Data to examine START
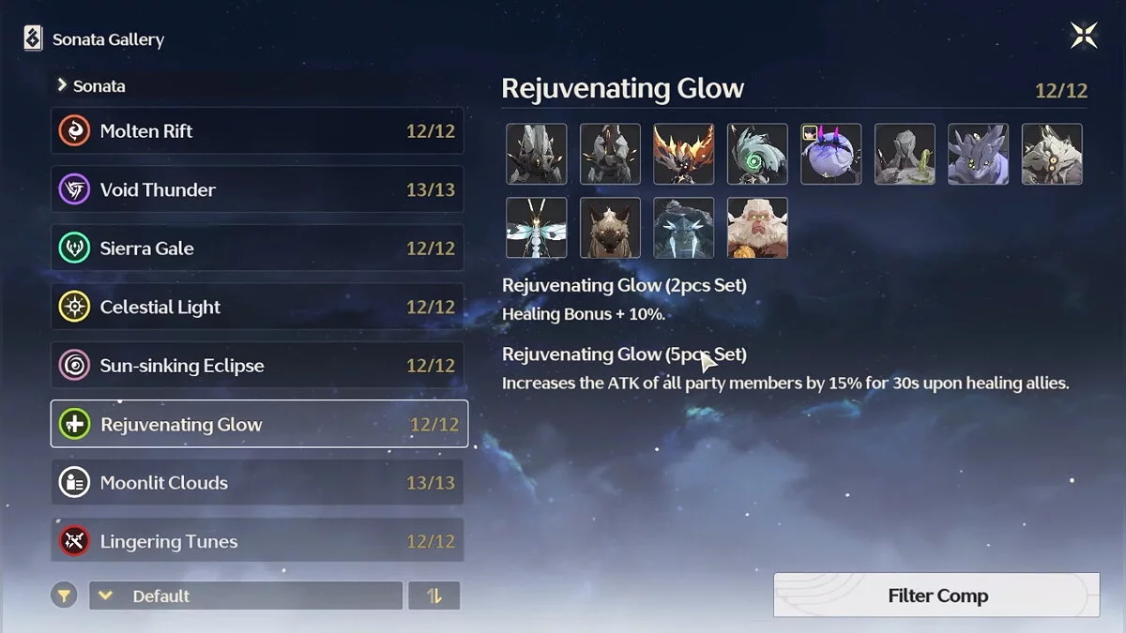Select the white-bearded ape echo thumbnail
The image size is (1126, 633).
click(757, 227)
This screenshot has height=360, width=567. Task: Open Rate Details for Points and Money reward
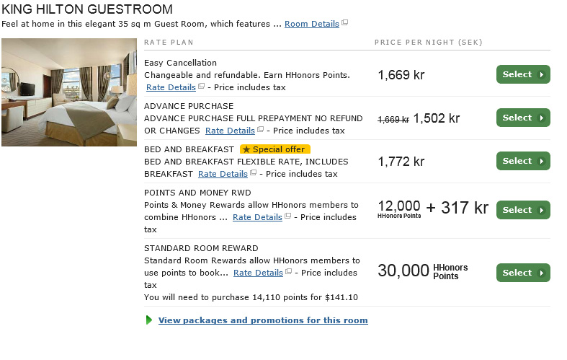(x=257, y=217)
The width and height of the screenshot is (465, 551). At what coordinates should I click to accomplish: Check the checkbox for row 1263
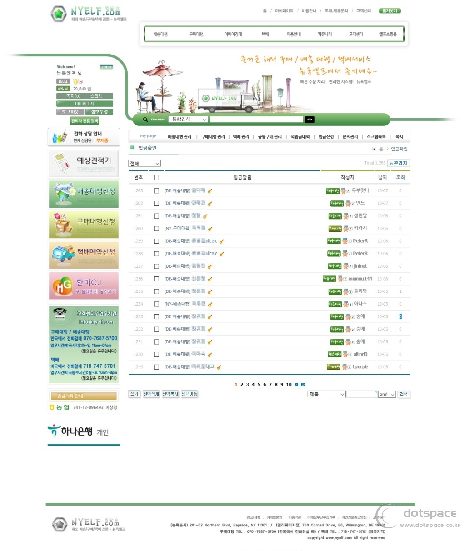point(156,191)
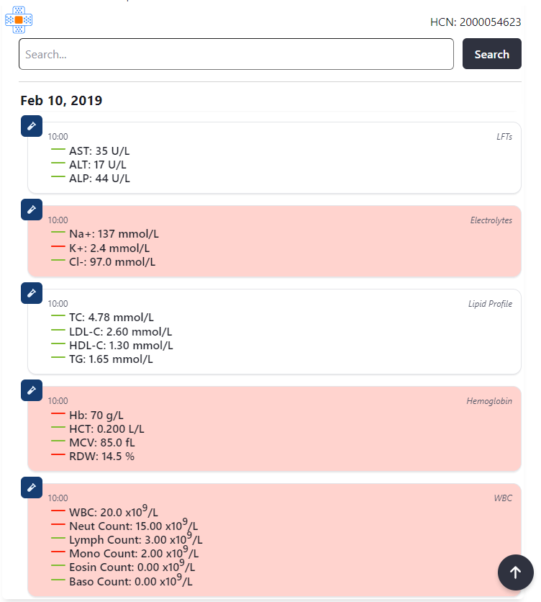Edit the WBC result entry

point(31,488)
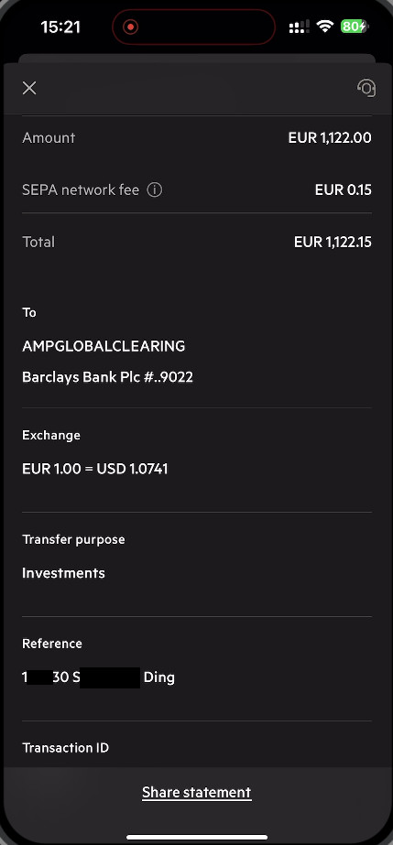Tap the cellular signal bars
The width and height of the screenshot is (393, 845).
coord(300,27)
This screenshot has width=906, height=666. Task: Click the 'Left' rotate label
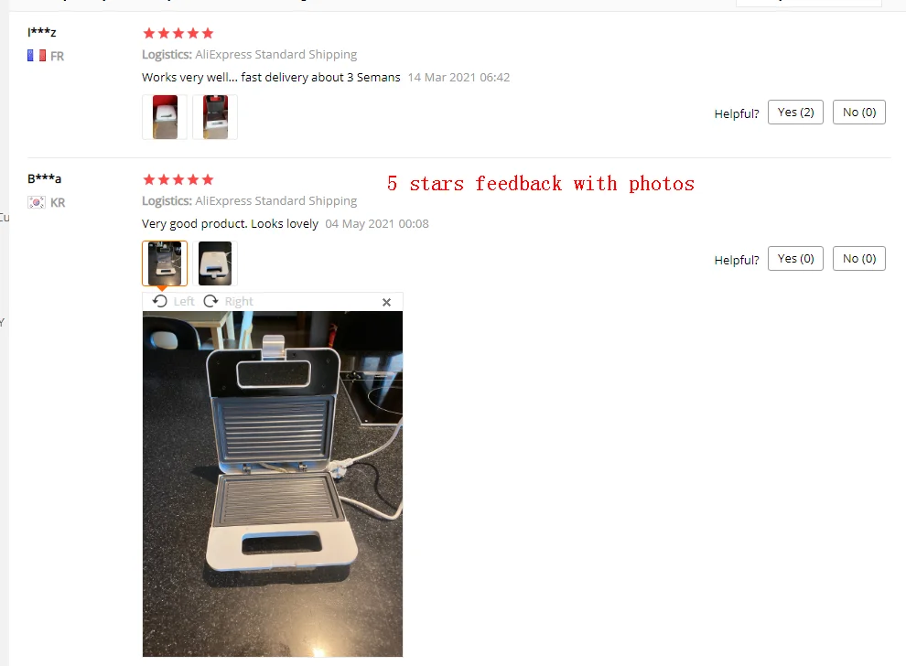coord(184,302)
Data to examine END
*What is needed*.
Pictures stay out of this copy. Retype exactly the lines from the one with "The width and height of the screenshot is (465, 551)." through the last line of the data, both ends included, and nothing more.

*Answer for the task*.
The width and height of the screenshot is (465, 551). At what coordinates should I click to accomplish: Check the checkbox for row 1263
point(156,191)
Edit the WBC result entry

point(31,488)
Tap the cellular signal bars
The width and height of the screenshot is (393, 845).
coord(300,27)
This screenshot has width=906, height=666. Task: Click the 'Left' rotate label
coord(184,302)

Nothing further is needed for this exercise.